Les mauvaises affaires de l'État actionnaire

En un an, près de 10 milliards d'euros sont partis en fumée

En un an, près de 10 milliards d'euros sont partis en fumée - Bertrand Guay - AFP

Sur un an, le portefeuille d'actions cotées détenues par l'État a plongé de 20%, soit trois fois plus que le CAC40. Les lourdes participations dans le secteur énergétique plombent le chiffre global.

Les beaux jours semblent désormais bel et bien révolus pour l'État actionnaire. Mercredi 26 octobre, l'Agence des participations de l'État (APE), la structure à travers laquelle l'État gère ses placements dans les sociétés, a annoncé qu'en 2015, 3,9 milliards d'euros de dividendes avaient été reversés.

Il s'agit tout simplement du montant le plus faible depuis l'arrivée de François Hollande. En 2014, le chiffre était ainsi de 4,1 milliards, après 4,4 milliards en 2013 et 4,6 milliards en 2012.

Mais ce n'est pas tout. Le portefeuille d'actions cotées de l'État s'est, par ailleurs, fortement déprécié. Depuis le début de l'année, l'ensemble de ses participations a ainsi chuté de 14,20% (à la clôture du 25 octobre dernier), alors que le CAC40 n'a, lui, reculé que de 2%. Virtuellement ce sont un peu plus de 10 milliards d'euros qui sont partis en fumée depuis le début de l'année.

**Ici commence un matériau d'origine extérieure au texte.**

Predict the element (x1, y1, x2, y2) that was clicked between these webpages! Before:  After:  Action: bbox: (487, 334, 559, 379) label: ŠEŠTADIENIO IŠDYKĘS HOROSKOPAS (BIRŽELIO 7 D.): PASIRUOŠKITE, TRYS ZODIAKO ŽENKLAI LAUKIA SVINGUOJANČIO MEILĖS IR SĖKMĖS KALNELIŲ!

L'écart est encore plus frappant sur un an: le CAC40 a perdu 6,3% et les participations de l'État…20%. Et sur l'ensemble de l'année dernière, le portefeuille de l'APE avait perdu 13%, alors que le CAC affichait une hausse de 8,5%.

L'énergie, un secteur malmené

Ce sont avant tout ses participations dans le secteur énergétique qui font "perdre" de l'argent à l'État. Notamment et surtout EDF, dans lequel il détient toujours 85% du capital, et une participation valorisée à 17 milliards d'euros. Sur un an, l'électricien a dégringolé de 42%! Une descente aux enfers dont le point d'orgue symbolique reste la sortie du CAC40, le 21 décembre dernier. Areva et Engie (ex-GDF Suez) ont aussi lourdement chuté (-23 et -16% respectivement).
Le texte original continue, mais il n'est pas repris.